*** Supplied entries Section Begins ***

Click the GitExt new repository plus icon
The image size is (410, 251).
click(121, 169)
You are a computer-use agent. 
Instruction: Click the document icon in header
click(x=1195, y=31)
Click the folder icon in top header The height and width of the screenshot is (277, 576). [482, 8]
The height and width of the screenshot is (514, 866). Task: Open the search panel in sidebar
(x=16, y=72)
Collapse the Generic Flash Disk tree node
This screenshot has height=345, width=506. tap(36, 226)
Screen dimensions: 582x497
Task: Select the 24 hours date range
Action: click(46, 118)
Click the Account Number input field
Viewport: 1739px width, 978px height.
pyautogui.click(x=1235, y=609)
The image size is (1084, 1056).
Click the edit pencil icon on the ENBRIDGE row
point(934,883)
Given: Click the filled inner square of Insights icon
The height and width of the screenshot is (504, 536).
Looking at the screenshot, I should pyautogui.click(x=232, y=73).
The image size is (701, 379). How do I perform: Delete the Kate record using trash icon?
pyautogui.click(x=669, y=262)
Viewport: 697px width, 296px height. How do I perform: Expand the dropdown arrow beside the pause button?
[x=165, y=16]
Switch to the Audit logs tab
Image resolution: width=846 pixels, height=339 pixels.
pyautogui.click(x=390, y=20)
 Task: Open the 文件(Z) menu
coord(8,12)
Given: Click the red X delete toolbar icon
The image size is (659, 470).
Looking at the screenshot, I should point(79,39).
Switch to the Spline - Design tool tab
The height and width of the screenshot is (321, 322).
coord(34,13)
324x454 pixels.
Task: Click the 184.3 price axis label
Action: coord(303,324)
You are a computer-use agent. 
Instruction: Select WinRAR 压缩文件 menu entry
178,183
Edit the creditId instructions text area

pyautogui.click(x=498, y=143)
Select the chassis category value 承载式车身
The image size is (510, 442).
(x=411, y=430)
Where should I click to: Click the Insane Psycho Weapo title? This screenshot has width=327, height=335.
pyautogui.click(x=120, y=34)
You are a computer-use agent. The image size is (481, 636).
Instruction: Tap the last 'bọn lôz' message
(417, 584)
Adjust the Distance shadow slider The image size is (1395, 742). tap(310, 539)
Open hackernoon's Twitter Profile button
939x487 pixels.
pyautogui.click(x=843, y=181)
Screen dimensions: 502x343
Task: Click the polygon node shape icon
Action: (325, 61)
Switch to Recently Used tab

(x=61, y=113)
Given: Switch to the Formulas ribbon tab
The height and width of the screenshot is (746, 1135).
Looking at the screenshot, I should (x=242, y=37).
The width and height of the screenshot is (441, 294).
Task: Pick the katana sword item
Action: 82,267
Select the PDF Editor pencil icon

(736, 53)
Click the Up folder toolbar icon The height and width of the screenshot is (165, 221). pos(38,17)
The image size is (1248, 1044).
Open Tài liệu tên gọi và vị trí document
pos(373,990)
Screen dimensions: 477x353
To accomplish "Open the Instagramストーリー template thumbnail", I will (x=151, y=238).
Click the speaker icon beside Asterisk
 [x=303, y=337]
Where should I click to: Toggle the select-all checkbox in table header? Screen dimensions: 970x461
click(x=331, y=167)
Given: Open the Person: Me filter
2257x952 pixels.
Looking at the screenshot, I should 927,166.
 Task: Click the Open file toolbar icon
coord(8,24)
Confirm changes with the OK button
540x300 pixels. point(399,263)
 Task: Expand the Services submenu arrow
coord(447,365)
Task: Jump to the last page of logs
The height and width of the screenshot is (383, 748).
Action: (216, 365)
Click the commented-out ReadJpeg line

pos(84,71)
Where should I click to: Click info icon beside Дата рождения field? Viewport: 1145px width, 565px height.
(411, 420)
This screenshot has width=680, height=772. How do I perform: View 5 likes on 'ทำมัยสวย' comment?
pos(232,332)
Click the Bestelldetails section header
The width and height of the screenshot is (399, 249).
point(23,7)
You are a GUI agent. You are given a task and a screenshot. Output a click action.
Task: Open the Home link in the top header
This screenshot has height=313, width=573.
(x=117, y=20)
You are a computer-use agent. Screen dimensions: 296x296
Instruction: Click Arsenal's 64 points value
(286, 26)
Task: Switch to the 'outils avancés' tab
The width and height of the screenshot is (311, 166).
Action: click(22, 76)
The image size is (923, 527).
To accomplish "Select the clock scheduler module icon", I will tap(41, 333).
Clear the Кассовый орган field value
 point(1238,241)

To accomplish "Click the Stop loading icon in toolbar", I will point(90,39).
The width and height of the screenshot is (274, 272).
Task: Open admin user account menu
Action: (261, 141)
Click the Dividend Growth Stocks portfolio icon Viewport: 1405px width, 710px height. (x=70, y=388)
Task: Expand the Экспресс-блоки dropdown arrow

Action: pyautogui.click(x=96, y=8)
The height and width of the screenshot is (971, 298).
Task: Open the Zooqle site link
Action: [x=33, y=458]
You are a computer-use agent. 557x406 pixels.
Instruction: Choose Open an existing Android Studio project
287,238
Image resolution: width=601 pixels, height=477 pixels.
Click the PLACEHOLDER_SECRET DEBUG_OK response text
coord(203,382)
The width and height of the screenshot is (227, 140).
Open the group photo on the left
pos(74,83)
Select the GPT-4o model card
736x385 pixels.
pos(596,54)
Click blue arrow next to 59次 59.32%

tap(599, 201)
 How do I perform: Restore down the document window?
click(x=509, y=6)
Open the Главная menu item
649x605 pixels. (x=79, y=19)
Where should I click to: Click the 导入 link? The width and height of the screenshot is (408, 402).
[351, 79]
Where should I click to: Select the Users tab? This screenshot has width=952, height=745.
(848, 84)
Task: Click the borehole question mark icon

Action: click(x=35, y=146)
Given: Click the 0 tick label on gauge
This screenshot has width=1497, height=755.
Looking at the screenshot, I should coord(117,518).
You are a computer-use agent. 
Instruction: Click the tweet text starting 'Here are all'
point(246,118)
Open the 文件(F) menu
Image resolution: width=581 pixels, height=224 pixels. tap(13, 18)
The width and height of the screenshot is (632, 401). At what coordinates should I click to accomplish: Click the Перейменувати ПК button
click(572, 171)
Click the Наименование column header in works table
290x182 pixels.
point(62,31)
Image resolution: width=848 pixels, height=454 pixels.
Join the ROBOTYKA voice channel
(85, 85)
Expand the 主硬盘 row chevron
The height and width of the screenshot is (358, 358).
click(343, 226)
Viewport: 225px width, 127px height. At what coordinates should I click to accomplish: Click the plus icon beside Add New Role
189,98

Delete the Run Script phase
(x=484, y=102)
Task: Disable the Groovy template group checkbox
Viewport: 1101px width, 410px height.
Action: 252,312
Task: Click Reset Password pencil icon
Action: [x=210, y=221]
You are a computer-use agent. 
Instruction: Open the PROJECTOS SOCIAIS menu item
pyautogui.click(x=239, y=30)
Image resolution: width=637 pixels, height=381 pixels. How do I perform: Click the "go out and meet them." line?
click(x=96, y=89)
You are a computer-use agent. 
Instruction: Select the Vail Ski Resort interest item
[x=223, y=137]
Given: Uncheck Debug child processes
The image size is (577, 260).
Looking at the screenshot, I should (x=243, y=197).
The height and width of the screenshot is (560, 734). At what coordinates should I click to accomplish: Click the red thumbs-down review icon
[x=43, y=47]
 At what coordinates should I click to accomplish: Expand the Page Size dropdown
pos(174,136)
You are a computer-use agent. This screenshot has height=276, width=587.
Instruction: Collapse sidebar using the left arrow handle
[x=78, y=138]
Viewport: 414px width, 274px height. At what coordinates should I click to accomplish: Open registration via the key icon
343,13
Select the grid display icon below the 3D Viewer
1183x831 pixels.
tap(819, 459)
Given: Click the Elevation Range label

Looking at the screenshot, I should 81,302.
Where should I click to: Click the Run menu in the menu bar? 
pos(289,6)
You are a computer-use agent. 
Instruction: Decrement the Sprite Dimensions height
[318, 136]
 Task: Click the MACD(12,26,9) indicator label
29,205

*** Supplied entries Section Ends ***

Work request: With every line kept whole, write out the records again exactly.

Answer space:
Click the GitExt new repository plus icon
The image size is (410, 251).
click(121, 169)
You are a computer-use agent. 
Instruction: Click the document icon in header
click(x=1195, y=31)
Click the folder icon in top header The height and width of the screenshot is (277, 576). [482, 8]
The height and width of the screenshot is (514, 866). Task: Open the search panel in sidebar
(x=16, y=72)
Collapse the Generic Flash Disk tree node
This screenshot has height=345, width=506. tap(36, 226)
Screen dimensions: 582x497
Task: Select the 24 hours date range
Action: click(46, 118)
Click the Account Number input field
Viewport: 1739px width, 978px height.
pyautogui.click(x=1235, y=609)
The image size is (1084, 1056).
Click the edit pencil icon on the ENBRIDGE row
point(934,883)
Given: Click the filled inner square of Insights icon
The height and width of the screenshot is (504, 536).
Looking at the screenshot, I should pyautogui.click(x=232, y=73).
The image size is (701, 379). How do I perform: Delete the Kate record using trash icon?
pyautogui.click(x=669, y=262)
Viewport: 697px width, 296px height. How do I perform: Expand the dropdown arrow beside the pause button?
[x=165, y=16]
Switch to the Audit logs tab
Image resolution: width=846 pixels, height=339 pixels.
pyautogui.click(x=390, y=20)
 Task: Open the 文件(Z) menu
coord(8,12)
Given: Click the red X delete toolbar icon
The image size is (659, 470).
Looking at the screenshot, I should point(79,39).
Switch to the Spline - Design tool tab
The height and width of the screenshot is (321, 322).
coord(34,13)
324x454 pixels.
Task: Click the 184.3 price axis label
Action: coord(303,324)
You are a computer-use agent. 
Instruction: Select WinRAR 压缩文件 menu entry
178,183
Edit the creditId instructions text area

pyautogui.click(x=498, y=143)
Select the chassis category value 承载式车身
The image size is (510, 442).
(x=411, y=430)
Where should I click to: Click the Insane Psycho Weapo title? This screenshot has width=327, height=335.
pyautogui.click(x=120, y=34)
You are a computer-use agent. The image size is (481, 636).
Instruction: Tap the last 'bọn lôz' message
(417, 584)
Adjust the Distance shadow slider The image size is (1395, 742). tap(310, 539)
Open hackernoon's Twitter Profile button
939x487 pixels.
pyautogui.click(x=843, y=181)
Screen dimensions: 502x343
Task: Click the polygon node shape icon
Action: (325, 61)
Switch to Recently Used tab

(x=61, y=113)
Given: Switch to the Formulas ribbon tab
The height and width of the screenshot is (746, 1135).
Looking at the screenshot, I should (x=242, y=37).
The width and height of the screenshot is (441, 294).
Task: Pick the katana sword item
Action: 82,267
Select the PDF Editor pencil icon

(736, 53)
Click the Up folder toolbar icon The height and width of the screenshot is (165, 221). pos(38,17)
The image size is (1248, 1044).
Open Tài liệu tên gọi và vị trí document
pos(373,990)
Screen dimensions: 477x353
To accomplish "Open the Instagramストーリー template thumbnail", I will (x=151, y=238).
Click the speaker icon beside Asterisk
 [x=303, y=337]
Where should I click to: Toggle the select-all checkbox in table header? Screen dimensions: 970x461
click(x=331, y=167)
Given: Open the Person: Me filter
2257x952 pixels.
Looking at the screenshot, I should 927,166.
 Task: Click the Open file toolbar icon
coord(8,24)
Confirm changes with the OK button
540x300 pixels. point(399,263)
 Task: Expand the Services submenu arrow
coord(447,365)
Task: Jump to the last page of logs
The height and width of the screenshot is (383, 748).
Action: (216, 365)
Click the commented-out ReadJpeg line

pos(84,71)
Where should I click to: Click info icon beside Дата рождения field? Viewport: 1145px width, 565px height.
(411, 420)
This screenshot has width=680, height=772. How do I perform: View 5 likes on 'ทำมัยสวย' comment?
pos(232,332)
Click the Bestelldetails section header
The width and height of the screenshot is (399, 249).
point(23,7)
You are a GUI agent. You are given a task and a screenshot. Output a click action.
Task: Open the Home link in the top header
This screenshot has height=313, width=573.
(x=117, y=20)
You are a computer-use agent. Screen dimensions: 296x296
Instruction: Click Arsenal's 64 points value
(286, 26)
Task: Switch to the 'outils avancés' tab
The width and height of the screenshot is (311, 166).
Action: click(22, 76)
The image size is (923, 527).
To accomplish "Select the clock scheduler module icon", I will tap(41, 333).
Clear the Кассовый орган field value
 point(1238,241)

To accomplish "Click the Stop loading icon in toolbar", I will point(90,39).
The width and height of the screenshot is (274, 272).
Task: Open admin user account menu
Action: (261, 141)
Click the Dividend Growth Stocks portfolio icon Viewport: 1405px width, 710px height. (x=70, y=388)
Task: Expand the Экспресс-блоки dropdown arrow

Action: pyautogui.click(x=96, y=8)
The height and width of the screenshot is (971, 298).
Task: Open the Zooqle site link
Action: [x=33, y=458]
You are a computer-use agent. 557x406 pixels.
Instruction: Choose Open an existing Android Studio project
287,238
Image resolution: width=601 pixels, height=477 pixels.
Click the PLACEHOLDER_SECRET DEBUG_OK response text
coord(203,382)
The width and height of the screenshot is (227, 140).
Open the group photo on the left
pos(74,83)
Select the GPT-4o model card
736x385 pixels.
pos(596,54)
Click blue arrow next to 59次 59.32%

tap(599, 201)
 How do I perform: Restore down the document window?
click(x=509, y=6)
Open the Главная menu item
649x605 pixels. (x=79, y=19)
Where should I click to: Click the 导入 link? The width and height of the screenshot is (408, 402).
[351, 79]
Where should I click to: Select the Users tab? This screenshot has width=952, height=745.
(848, 84)
Task: Click the borehole question mark icon

Action: click(x=35, y=146)
Given: Click the 0 tick label on gauge
This screenshot has width=1497, height=755.
Looking at the screenshot, I should coord(117,518).
You are a computer-use agent. 
Instruction: Click the tweet text starting 'Here are all'
point(246,118)
Open the 文件(F) menu
Image resolution: width=581 pixels, height=224 pixels. tap(13, 18)
The width and height of the screenshot is (632, 401). At what coordinates should I click to accomplish: Click the Перейменувати ПК button
click(572, 171)
Click the Наименование column header in works table
290x182 pixels.
point(62,31)
Image resolution: width=848 pixels, height=454 pixels.
Join the ROBOTYKA voice channel
(85, 85)
Expand the 主硬盘 row chevron
The height and width of the screenshot is (358, 358).
click(343, 226)
Viewport: 225px width, 127px height. At what coordinates should I click to accomplish: Click the plus icon beside Add New Role
189,98

Delete the Run Script phase
(x=484, y=102)
Task: Disable the Groovy template group checkbox
Viewport: 1101px width, 410px height.
Action: 252,312
Task: Click Reset Password pencil icon
Action: [x=210, y=221]
You are a computer-use agent. 
Instruction: Open the PROJECTOS SOCIAIS menu item
pyautogui.click(x=239, y=30)
Image resolution: width=637 pixels, height=381 pixels. How do I perform: Click the "go out and meet them." line?
click(x=96, y=89)
You are a computer-use agent. 
Instruction: Select the Vail Ski Resort interest item
[x=223, y=137]
Given: Uncheck Debug child processes
The image size is (577, 260).
Looking at the screenshot, I should (x=243, y=197).
The height and width of the screenshot is (560, 734). At what coordinates should I click to accomplish: Click the red thumbs-down review icon
[x=43, y=47]
 At what coordinates should I click to accomplish: Expand the Page Size dropdown
pos(174,136)
You are a computer-use agent. This screenshot has height=276, width=587.
Instruction: Collapse sidebar using the left arrow handle
[x=78, y=138]
Viewport: 414px width, 274px height. At what coordinates should I click to accomplish: Open registration via the key icon
343,13
Select the grid display icon below the 3D Viewer
1183x831 pixels.
tap(819, 459)
Given: Click the Elevation Range label

Looking at the screenshot, I should 81,302.
Where should I click to: Click the Run menu in the menu bar? 
pos(289,6)
You are a computer-use agent. 
Instruction: Decrement the Sprite Dimensions height
[318, 136]
 Task: Click the MACD(12,26,9) indicator label
29,205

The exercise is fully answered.